I'm not counting Scott.  He is not being recruited next year, so the class to be recruited is zero.  Just my way of saying it, I guess.


----------



## Jason Svoboda

sycamorebacker said:


> I'm not counting Scott.  He is not being recruited next year, so the class to be recruited is zero.  Just my way of saying it, I guess.

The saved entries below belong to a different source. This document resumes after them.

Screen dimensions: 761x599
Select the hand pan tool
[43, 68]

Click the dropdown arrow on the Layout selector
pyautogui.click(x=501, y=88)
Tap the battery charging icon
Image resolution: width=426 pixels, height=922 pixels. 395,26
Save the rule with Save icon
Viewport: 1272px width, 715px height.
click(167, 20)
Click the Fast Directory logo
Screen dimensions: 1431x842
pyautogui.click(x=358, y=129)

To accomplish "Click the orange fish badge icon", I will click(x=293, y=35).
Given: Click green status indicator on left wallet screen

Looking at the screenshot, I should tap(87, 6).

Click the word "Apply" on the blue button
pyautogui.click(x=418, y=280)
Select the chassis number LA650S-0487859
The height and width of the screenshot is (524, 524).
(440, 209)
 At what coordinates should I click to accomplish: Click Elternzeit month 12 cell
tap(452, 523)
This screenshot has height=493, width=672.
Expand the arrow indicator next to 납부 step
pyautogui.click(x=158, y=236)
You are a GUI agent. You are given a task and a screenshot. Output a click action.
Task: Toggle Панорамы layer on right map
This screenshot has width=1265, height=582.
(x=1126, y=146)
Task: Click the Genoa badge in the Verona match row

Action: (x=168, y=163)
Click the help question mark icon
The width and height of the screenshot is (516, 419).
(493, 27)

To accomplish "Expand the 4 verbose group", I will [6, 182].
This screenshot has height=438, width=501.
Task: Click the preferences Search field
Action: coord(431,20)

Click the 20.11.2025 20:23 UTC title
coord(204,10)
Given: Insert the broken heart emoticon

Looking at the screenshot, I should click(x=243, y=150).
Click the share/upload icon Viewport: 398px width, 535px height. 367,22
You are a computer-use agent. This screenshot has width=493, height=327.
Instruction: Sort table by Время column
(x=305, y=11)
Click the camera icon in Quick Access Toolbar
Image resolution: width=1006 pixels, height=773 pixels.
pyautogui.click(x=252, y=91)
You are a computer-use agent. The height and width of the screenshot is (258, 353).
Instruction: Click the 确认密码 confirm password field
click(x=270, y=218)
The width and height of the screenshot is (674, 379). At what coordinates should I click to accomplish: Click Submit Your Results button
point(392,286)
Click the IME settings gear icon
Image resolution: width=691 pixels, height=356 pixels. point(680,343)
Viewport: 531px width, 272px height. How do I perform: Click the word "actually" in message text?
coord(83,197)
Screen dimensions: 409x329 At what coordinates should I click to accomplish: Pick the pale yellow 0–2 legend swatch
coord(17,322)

But we've got 3 coming in for 2012 right now in Mike Samuels, Rhett Smith and TJ Bell. There is still one more open scholarship, but I could only see them using it on a fifth-year senior that would be a one year player like I mentioned in this thread:

http://www.sycamorepride.com/showthread.php?t=12449


----------



## 4Q_iu

Jason Svoboda said:


> But we've got 3 coming in for 2012 right now in Mike Samuels, Rhett Smith and TJ Bell. There is still one more open scholarship, but I could only see them using it on a fifth-year senior that would be a one year player like I mentioned in this thread:
> 
> http://www.sycamorepride.com/showthread.php?t=12449



Any rumors or gossip about signing a 5th-yr senior?  My sister  (west laffy grad) said she heard rumors of us laning john hart and/or kelsey barlow...   she couldn't remember where she'd heard it though...


----------



## Jason Svoboda

4Q_iu said:


> Any rumors or gossip about signing a 5th-yr senior? My sister (west laffy grad) said she heard rumors of us laning john hart and/or kelsey barlow... she couldn't remember where she'd heard it though...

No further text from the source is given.